[Stored data entries]
________________

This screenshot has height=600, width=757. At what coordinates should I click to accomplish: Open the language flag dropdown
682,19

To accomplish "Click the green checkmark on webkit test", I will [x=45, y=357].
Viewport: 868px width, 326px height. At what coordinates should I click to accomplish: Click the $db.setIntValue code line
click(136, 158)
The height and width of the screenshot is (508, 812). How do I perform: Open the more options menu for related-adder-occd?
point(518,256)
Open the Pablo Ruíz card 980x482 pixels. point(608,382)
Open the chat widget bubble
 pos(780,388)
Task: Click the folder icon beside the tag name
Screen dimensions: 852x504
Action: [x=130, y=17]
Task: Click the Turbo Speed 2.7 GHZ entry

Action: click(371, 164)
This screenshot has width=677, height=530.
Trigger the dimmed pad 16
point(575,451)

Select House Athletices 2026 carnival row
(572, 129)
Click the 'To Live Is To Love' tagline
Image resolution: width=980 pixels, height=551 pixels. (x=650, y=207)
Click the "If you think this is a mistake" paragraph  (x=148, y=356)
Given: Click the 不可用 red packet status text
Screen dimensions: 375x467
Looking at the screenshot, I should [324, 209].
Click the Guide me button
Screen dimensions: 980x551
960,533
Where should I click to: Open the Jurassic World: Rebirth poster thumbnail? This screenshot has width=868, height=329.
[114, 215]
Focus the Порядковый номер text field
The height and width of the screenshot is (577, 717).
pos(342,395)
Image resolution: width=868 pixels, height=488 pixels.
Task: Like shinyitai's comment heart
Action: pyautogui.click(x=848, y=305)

________________

◆ **Requirement**
The records above must be restated. Preserve every word.

◆ **Written solution**
This screenshot has height=600, width=757. At what coordinates should I click to accomplish: Open the language flag dropdown
682,19

To accomplish "Click the green checkmark on webkit test", I will [x=45, y=357].
Viewport: 868px width, 326px height. At what coordinates should I click to accomplish: Click the $db.setIntValue code line
click(136, 158)
The height and width of the screenshot is (508, 812). How do I perform: Open the more options menu for related-adder-occd?
point(518,256)
Open the Pablo Ruíz card 980x482 pixels. point(608,382)
Open the chat widget bubble
 pos(780,388)
Task: Click the folder icon beside the tag name
Screen dimensions: 852x504
Action: [x=130, y=17]
Task: Click the Turbo Speed 2.7 GHZ entry

Action: click(371, 164)
This screenshot has width=677, height=530.
Trigger the dimmed pad 16
point(575,451)

Select House Athletices 2026 carnival row
(572, 129)
Click the 'To Live Is To Love' tagline
Image resolution: width=980 pixels, height=551 pixels. (x=650, y=207)
Click the "If you think this is a mistake" paragraph  (x=148, y=356)
Given: Click the 不可用 red packet status text
Screen dimensions: 375x467
Looking at the screenshot, I should [324, 209].
Click the Guide me button
Screen dimensions: 980x551
960,533
Where should I click to: Open the Jurassic World: Rebirth poster thumbnail? This screenshot has width=868, height=329.
[114, 215]
Focus the Порядковый номер text field
The height and width of the screenshot is (577, 717).
pos(342,395)
Image resolution: width=868 pixels, height=488 pixels.
Task: Like shinyitai's comment heart
Action: pyautogui.click(x=848, y=305)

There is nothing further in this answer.